Y vendría, sin embargo, una celada más, un terremoto que descolocaría al pobrecito poeta-adolescente-laureado-pino nuevo que era yo. Y es que, una tarde opaca y densa, encontramos el fuero universitario ocupado por militares: se había descubierto que Ucifas y Cetec expedían títulos falsos de médicos a extranjeros, sin haber cumplido con el pensum de rigor y en algunos casos sin ni siquiera asistir. Los Estados Unidos y el gobierno de Jorge Blanco forzaron ¡para siempre! su clausura, y con ello mi beca se fue por las cloacas. Tres mil estudiantes estadounidenses se quedaron en el limbo, según el New York Times (confirmarlo en este enlace: https://www.nytimes.com/1984/05/16/us/2-medical-schools-closed-in-scandal.html). 16 mil estudiantes dominicanos tendríamos que recomenzar de cero. Contrariedad mortal, sobre todo porque en casa no teníamos dinero para pagar otra universidad privada, y fui a parar a la UASD (que no impartía entonces Ingeniería de Sistemas). Y (vuelta de tuerca retórica, golpe de timón a mi nave de los locos), me hice miembro allí del “glorioso” Taller Literario César Vallejo, fundado por el poeta Mateo Morrison, y cuna de la Generación 80.

Así perdió el país un gran ingeniero informático, para ganar un poeta de categoría incierta.

2: Nivel y Poblada

Aunque tenía meses de nacido cuando estalló la Revolución de 1965 –y aunque era hijo de militar, y por lo tanto parte capital en el conflicto–, aquellos días de la Poblada de 1984 fueron lo más cercano a una guerra civil que haya vivido jamás, y los momentos más amenazantes para mi propia existencia. 40 años después, asusta recordarlo.

Ya tenía 19, y el lunes 23 de abril de 1984 me encontraba en Ucifas creando flujogramas o cascándome el cerebro con programación COBOL o con PASCAL, y pensando en sortear las barricadas espontáneas, los incendios, los saqueos, los disparos de fusil, para llegar a mi casa de la calle Barahona… ¡caminando! De milagro pude hacerlo, escudado por un grupo de muchachas, camuflado entre su círculo, ya que tenían paso franco ante los policías y soldados.
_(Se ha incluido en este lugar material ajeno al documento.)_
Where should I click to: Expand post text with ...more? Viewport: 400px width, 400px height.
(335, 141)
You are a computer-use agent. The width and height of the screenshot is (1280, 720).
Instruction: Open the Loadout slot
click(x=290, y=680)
A un amigo de “la calle al doblar” le dispararon en la cabeza cuando se asomó a mirar. No obstante, lo verdaderamente inolvidable fue mi encuentro con el sargento X (no voy a decir su nombre), el compañero de clases más alegre y amistoso, más locuaz y solidario. Pero “pertenecía” al ejército dominicano. Y al tercer día de casquillos aún calientes, cocteles molotov con alas y toque de queda a oscuras alguien (yo, hermano mayor varón) debía buscar comida en el colmado del banilejo don Miguel. Así que, decidido, abrí la puerta y, justo en ese momento, patrullaba nuestra calle mi amigo X, en traje de faena y maquillaje de batalla. Le sonreí y traté de saludarlo… ¡y entonces rastrilló su reluciente metralleta, dispuesto a dispararme!
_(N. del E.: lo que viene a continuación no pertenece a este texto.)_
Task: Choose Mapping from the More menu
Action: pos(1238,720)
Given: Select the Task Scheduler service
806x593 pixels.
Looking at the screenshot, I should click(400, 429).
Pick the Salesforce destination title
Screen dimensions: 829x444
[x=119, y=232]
Hay miradas que matan, y nosotros nos miramos como civil y militar, como demonio y ángel, como presa y depredador. Una vez terminados las protestas y el trimestre, no nos volvimos a hablar. Se había deshecho un lazo.

No es un cuento.

  1. Un cazador en Hunter

Tras dos años pasados por agua y nieve, había emigrado a Nueva York, sin título universitario, pero con tinte y halo de literato. Empecé un peregrinaje por altas casas de estudios de la Babel de Hierro, infiltrándome en las asociaciones de estudiantes latinoamericanos. Y en una de esas incursiones aterricé en el centro de una farra clandestina con alumnos parranderos de Hunter College.
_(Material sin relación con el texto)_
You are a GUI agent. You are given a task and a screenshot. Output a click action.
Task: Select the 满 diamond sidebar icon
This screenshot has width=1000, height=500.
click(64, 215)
Deambulando por la fiesta como un espectro sin nadie a quien espantar, perdido entre la multitud convulsa de parejas destrozando las alfombras con sus botines de invierno, en la mano un vaso plástico hasta el borde con coctel de fruta y ron, de repente sentí el insoportable peso de unos ojos que, detrás de unos mechones de pelo casi rubio, y como un quintal de plomo, me observaban fijamente.

—Hola, Betty —le dije.

—Qué bueno que te encontré —ripostó—: aquí no conozco a nadie. ¿Quisieras bailar conmigo? Es bueno recordar aquellos tiempos.

—Tiempos en que no me hablabas —imaginé espetarle, resentido. Pero, al contrario, la tomé por la cintura tarareando al mismo tiempo la voz melosa de El Mayimbe que escupía la radiocasetera: “déjame volver, déeeejame amanecer”.

Recuerdo que ella olía a Jean Naté, y yo a Aqua Velva.